Таких мест, явно разукрашенных буйной фантазией автора (или берущих свое начало в его эпическом источнике), в «Иерусалимской истории» бесконечно много — и не только там, где рассказывается о тяготах крестоносцев; они налицо, например, и при описании богатств восточных стран, глубоко поразивших, по-видимому, западную титулованную и нетитулованную деревенщину, что и отразилось в альбертовой хронике. Аахенский каноник, словно смакуя подробности, цветисто описывает роскошное убранство Соломонова храма в Иерусалиме, в частности детальнейшим образом обрисовывает искусно изготовленный золотой сосуд, который, «как утверждают современники», свисает в центре храма на цепи под куполом и стоит, по его словам, около 200 марок. «Одни утверждают, что в сосуде [этом] помещалась золотая урна, другие — кровь господа бога, третьи — прах; и за каждое из этих мнений поднимаются голоса его сторонников».276) Рассказав о жестоком поражении арьергарда крестоносцев в Малой Азии в 1101 г., хронист передает, что после разгрома христиан «вся земля и горы были настолько покрыты безантами, немыслимым количеством золота и неисчислимым — серебра, так повсюду были разбросаны денарии, что на пути бегства столь большого войска — более чем на три мили — отступавшие и те, кто их преследовал, ступали по золоту, драгоценным камням, серебряным сосудам, восхитительным драгоценным пурпуровым тканям, по тонким одеждам и шелковым материям; к тому же вся дорога отступавших сочилась кровью убитых».277) Картина совершенно фантастическая в своем пестром великолепии, хотя и выдающая затаенные мечты об обогащении, владевшие крестоносцами на протяжении всей крестоносной авантюры!

Характерно, что почти во всех цитированных и других аналогичных гиперболизированных описаниях Альберт Аахенский, словно сомневаясь, воспримут ли читатели с должным доверием его сообщения, считает необходимым указать, что узнал тот или иной описываемый им необычный факт от очевидцев и свидетелей, к тому же не одного кого-нибудь, а именно многих лиц. О необыкновенно мучительной жажде, одолевавшей крестоносцев [118] во Фригии, «мы узнали не только из молвы, но и по правдивому сообщению тех, кто был участником [событий] (non ex auditu solum, sed ex veridica eorum relatione qui et participes fuerunt)»,278) отмечает хронист, приступая к рассказу о переходе через Малую Азию. О крайней нехватке лошадей в бою под Антиохией и о том, что в битве участвовало лишь двести всадников, также «свидетельствуют по правде те, кто был при этом». Известия о нищих рыцарях Германе и Генрихе Ашском хронист сопровождает ссылкой: «так передают».279) О рассыпанных на дороге драгоценностях, по которым якобы ступали побежденные и победители в Малой Азии, «говорят как об истине (ut ajunt pro vero) те, которые видели это своими глазами и [сами] едва спаслись там от смертной участи».280) И так — почти везде.
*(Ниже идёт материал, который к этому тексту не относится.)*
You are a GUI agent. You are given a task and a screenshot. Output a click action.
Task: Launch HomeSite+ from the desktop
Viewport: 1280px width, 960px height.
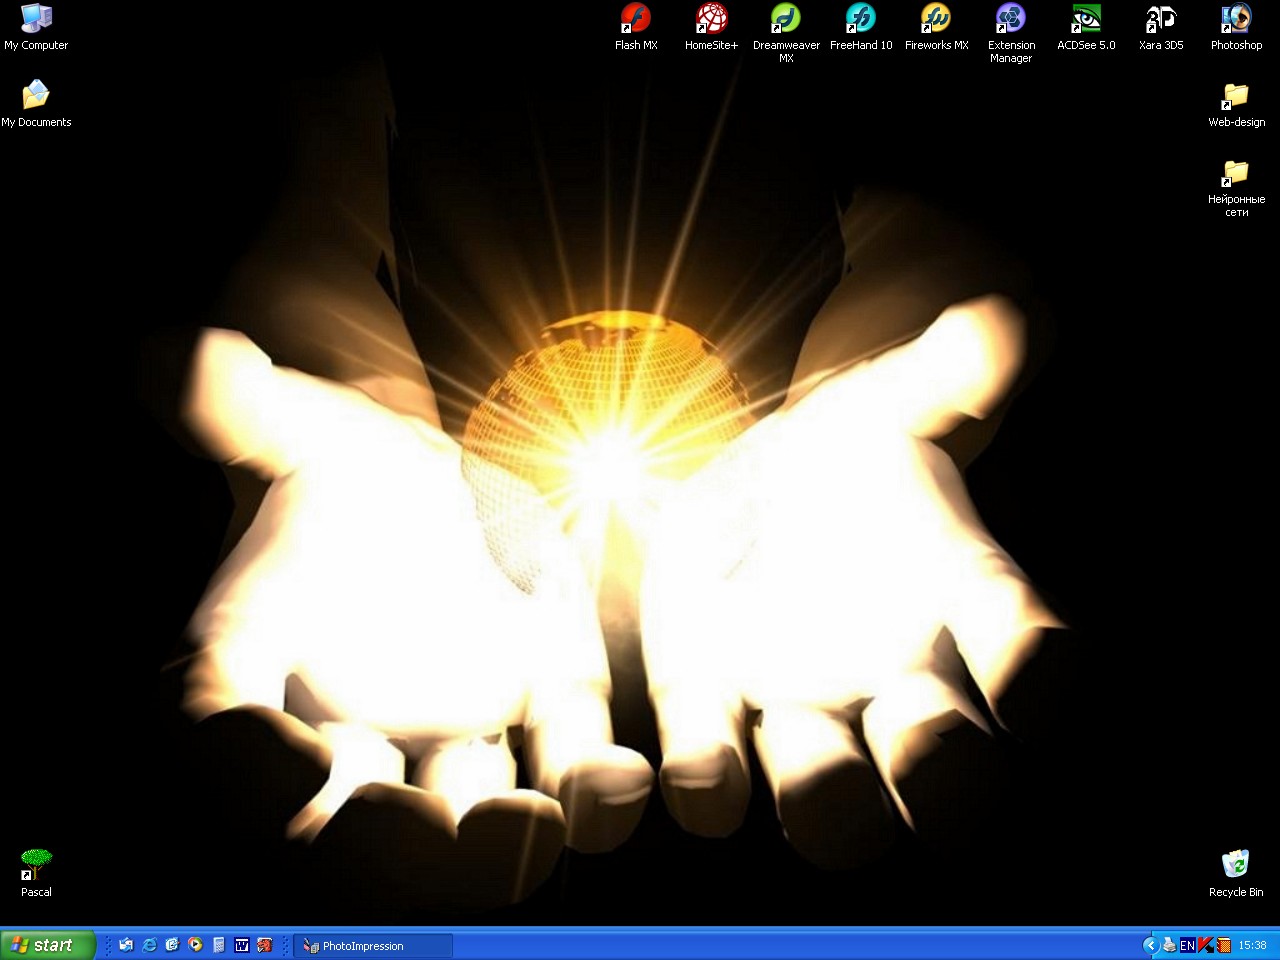pos(711,19)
Во всем этом — своеобразие реалистического видения событий Альбертом Аахенским, которое, разумеется, столетия спустя потребовало самой строгой критики сведений, содержащихся в его громадной «Истории». Но в данном случае нам важно лишь констатировать, что и этот хронист никогда не забывал наполнить свое сочинение в первую очередь реальными фактами.

Конкретные проявления исторического реализма в хрониках современников и участников похода 1096—1099 гг., как видно уже и из привлеченного выше материала, достаточно разнообразны. В каждом отдельном случае они определяются помимо отмеченных ранее различными объективными и субъективными причинами. Важную роль, в частности, играет социальная принадлежность хрониста, положение, занимаемое им в войске крестоносцев. В зависимости от этого находятся и его точка зрения на описываемые события и его осведомленность; существенны также время написания хроники и характер источников, из которых хронист черпает свои сведения. Все это определяет степень полноты и точности освещения тех или иных сторон крестоносного предприятия. Но так или иначе, богобоязненные авторы конца XI — первых десятилетий XII в., разделяя церковную концепцию Первого крестового похода, каждый в меру своих возможностей, рисуют земную историю того, чему сами были свидетелями или о чем были осведомлены очевидцами событий.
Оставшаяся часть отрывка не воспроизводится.